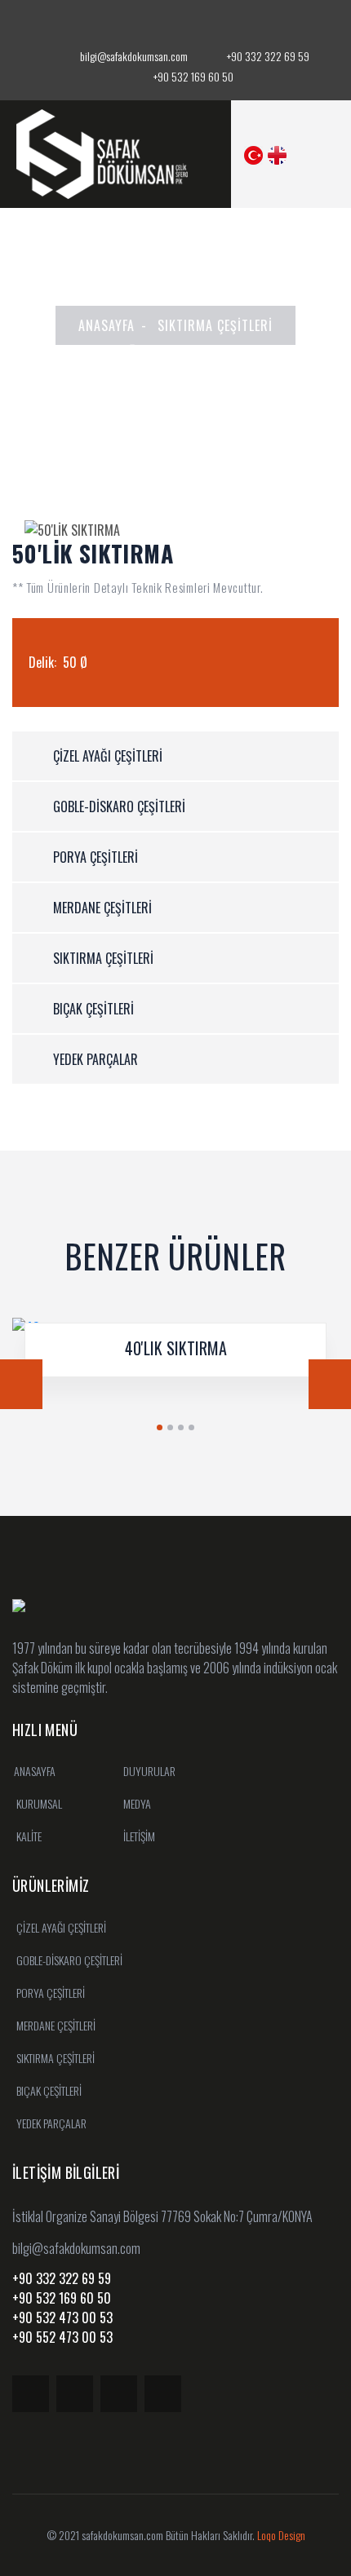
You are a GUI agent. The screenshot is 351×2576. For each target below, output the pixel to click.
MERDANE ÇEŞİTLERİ (102, 907)
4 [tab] (191, 1427)
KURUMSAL (38, 1803)
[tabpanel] (175, 1359)
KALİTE (28, 1836)
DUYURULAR (148, 1770)
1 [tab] (159, 1427)
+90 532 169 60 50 (193, 76)
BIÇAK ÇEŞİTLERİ (93, 1008)
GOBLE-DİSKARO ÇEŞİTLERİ (119, 806)
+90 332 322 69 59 (268, 55)
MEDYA (136, 1803)
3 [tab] (181, 1427)
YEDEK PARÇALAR (95, 1059)
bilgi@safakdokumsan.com (133, 55)
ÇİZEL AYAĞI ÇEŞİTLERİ (107, 756)
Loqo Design (281, 2534)
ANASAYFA (106, 325)
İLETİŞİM (138, 1836)
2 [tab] (170, 1427)
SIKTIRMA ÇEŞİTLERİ (215, 325)
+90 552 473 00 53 (62, 2337)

• [Task brief] Quote verbatim the line containing "1 [tab] (159, 1427)" and every line after it through the end of the records above.

• [Task solution]
1 [tab] (159, 1427)
+90 532 169 60 50 (193, 76)
BIÇAK ÇEŞİTLERİ (93, 1008)
GOBLE-DİSKARO ÇEŞİTLERİ (119, 806)
+90 332 322 69 59 (268, 55)
MEDYA (136, 1803)
3 [tab] (181, 1427)
YEDEK PARÇALAR (95, 1059)
bilgi@safakdokumsan.com (133, 55)
ÇİZEL AYAĞI ÇEŞİTLERİ (107, 756)
Loqo Design (281, 2534)
ANASAYFA (106, 325)
İLETİŞİM (138, 1836)
2 [tab] (170, 1427)
SIKTIRMA ÇEŞİTLERİ (215, 325)
+90 552 473 00 53 (62, 2337)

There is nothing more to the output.